Ce que j'adore dans le film, c'est qu'il y a une transformation. Une transformation qui se fait petit à petit au vu du contexte dans lequel vivent les personnages de ce village : à savoir un sentiment de blocage, dans des journées répétitives, où rien ne se passe. Il y a un rapport au temps fascinant dans la manière dont le réalisateur va mettre en scène le quotidien de Samet : par des séquences très longues, souvent un seul plan large, et beaucoup beaucoup de dialogues qui soulèvent à chaque fois des contradictions entre les interlocuteurs, que ça soit sur leur manière de penser le monde, sur le principe du destin, ou sur des questions éthiques, qui seront souvent au cœur du film. Et notre personnage principal ne cessera d'être dans des rapports sociaux douteux. Le première élément déclencheur étant qu'une de ses élèves porte plainte contre lui car elle estime qu'il les a touchés. Son aveuglement face à cette situation, son manque de compréhension, et surtout sa soif de vengeance, est le symptôme d'une transformation qui se fait en lui. Ses conditions de travail, de vie, et son incapacité à être utile en société (d'autant qu'il est douteux aussi dans son métier de professeur) le frustrent à tel point qu'il en devient un mauvais personnage. Lâche, hypocrite et égoïste. Suivre Samet pendant 3h, c'est une épreuve, car tout ce qu'il entreprend est détestable. Mais pourquoi choisir de le filmer lui, et pas son ami ? Ou Nuray, cette femme qui a survécu à un attentat à la bombe et qui semble plus politisée ?
Car c'est le symbole d'une fracture sociale. D'une Turquie oubliée, qui ne croit plus en grand chose politiquement, et qui souhaite oublier, ou nier qu'il n'agit pas pour la société. C'est tout le paradoxe qui va se faire avec Nuray, femme mystérieuse, forte et puissante dans son regard et ses intentions, mais qui a un esprit plus militant compte tenu aussi de la condition différente dans laquelle elle travaille, à savoir bien plus en ville que Samet, où le social et l'accès aux besoins de nécessité se font plus courant, mais aussi dans son vécu de rescapée.
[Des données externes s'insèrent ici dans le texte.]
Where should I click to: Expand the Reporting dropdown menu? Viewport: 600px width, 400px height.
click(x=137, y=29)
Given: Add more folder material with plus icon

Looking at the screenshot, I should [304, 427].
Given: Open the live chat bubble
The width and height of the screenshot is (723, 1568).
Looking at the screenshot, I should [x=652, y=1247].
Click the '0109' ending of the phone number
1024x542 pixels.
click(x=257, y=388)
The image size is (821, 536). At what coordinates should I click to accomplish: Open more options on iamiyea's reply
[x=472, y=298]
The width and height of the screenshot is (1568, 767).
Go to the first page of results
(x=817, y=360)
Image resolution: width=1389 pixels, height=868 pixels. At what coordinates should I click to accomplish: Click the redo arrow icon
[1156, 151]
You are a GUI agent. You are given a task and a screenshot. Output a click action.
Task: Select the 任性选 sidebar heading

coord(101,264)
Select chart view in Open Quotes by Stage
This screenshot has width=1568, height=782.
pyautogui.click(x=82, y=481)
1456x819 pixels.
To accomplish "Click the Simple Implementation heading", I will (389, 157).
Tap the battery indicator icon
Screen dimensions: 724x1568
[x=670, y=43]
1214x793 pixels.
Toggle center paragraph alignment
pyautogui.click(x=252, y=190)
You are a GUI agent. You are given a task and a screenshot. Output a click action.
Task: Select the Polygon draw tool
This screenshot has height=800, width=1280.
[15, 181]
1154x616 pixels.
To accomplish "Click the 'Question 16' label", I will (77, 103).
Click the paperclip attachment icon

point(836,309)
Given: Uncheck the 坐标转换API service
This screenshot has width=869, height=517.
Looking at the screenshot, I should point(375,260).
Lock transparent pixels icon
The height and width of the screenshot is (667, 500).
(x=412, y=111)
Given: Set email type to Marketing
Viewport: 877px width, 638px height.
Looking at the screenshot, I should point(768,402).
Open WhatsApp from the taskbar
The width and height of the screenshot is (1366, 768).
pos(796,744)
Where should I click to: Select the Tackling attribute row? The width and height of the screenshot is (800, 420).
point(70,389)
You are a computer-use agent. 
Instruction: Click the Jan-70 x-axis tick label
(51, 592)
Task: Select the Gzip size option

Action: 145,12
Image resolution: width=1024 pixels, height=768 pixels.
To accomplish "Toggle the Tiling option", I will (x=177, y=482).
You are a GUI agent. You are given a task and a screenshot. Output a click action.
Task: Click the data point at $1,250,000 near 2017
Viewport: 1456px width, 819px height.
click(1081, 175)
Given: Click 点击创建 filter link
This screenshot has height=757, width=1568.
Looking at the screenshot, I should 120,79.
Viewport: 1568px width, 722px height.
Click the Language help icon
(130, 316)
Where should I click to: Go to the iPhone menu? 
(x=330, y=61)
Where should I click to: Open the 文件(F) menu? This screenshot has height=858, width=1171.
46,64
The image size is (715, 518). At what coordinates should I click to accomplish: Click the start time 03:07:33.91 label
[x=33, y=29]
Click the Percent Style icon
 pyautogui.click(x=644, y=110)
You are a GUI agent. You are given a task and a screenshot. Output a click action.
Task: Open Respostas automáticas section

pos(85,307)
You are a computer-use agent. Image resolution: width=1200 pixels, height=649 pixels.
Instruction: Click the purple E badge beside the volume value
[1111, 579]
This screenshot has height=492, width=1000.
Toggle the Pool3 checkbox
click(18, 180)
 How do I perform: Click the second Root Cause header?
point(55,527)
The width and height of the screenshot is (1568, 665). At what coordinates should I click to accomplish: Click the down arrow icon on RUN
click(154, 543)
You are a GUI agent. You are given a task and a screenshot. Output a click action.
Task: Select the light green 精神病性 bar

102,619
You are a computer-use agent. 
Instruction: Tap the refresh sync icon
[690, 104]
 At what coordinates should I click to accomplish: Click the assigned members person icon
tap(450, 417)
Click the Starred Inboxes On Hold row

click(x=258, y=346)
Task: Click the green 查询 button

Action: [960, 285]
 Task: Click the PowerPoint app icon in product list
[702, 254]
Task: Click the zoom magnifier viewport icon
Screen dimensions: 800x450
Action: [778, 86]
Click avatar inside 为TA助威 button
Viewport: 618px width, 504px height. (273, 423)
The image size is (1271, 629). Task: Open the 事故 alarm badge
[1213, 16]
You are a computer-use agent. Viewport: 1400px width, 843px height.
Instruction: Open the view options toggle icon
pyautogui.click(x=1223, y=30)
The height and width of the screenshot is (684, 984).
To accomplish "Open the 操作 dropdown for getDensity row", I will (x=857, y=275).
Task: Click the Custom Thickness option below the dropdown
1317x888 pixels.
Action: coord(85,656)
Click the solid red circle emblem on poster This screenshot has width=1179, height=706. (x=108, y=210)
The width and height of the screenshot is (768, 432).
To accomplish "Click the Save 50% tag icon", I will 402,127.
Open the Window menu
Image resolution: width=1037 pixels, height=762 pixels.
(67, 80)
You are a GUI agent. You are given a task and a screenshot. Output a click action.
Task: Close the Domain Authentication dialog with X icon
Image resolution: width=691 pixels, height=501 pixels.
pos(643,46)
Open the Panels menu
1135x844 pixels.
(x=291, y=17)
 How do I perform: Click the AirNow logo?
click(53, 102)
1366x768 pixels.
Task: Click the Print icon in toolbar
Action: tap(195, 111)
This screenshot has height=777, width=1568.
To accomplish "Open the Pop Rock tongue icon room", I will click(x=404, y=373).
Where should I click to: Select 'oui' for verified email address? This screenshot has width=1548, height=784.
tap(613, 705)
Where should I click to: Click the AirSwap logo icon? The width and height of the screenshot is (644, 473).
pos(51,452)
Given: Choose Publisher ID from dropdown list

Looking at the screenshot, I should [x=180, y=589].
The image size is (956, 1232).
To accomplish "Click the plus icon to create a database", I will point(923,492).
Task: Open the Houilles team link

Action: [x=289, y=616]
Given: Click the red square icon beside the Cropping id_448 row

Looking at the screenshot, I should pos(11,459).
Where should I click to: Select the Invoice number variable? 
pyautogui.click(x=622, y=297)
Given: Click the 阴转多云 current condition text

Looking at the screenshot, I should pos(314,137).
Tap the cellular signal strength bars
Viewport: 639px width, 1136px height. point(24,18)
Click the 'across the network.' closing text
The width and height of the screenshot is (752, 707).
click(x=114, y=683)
Toutes ces contradictions entre les personnages forment une ambiguïté malaisante, un mal-être profond jamais poussif et jamais montré, où l'honnêteté entre hommes semble disparaître à petit feu, ce qui donne lieu à des actions douteuses et très embarrassantes car particulièrement longues (la scène de drague de Samet sur Nuray, celle avec son élève qui pleure..) Ces longues séquences de discussions, dans la manière de les filmer sans les couper, accentuent un rapport au temps intéressant, qui se raccourcit étrangement à la fin, où Ceylan découpe plus ses séquences.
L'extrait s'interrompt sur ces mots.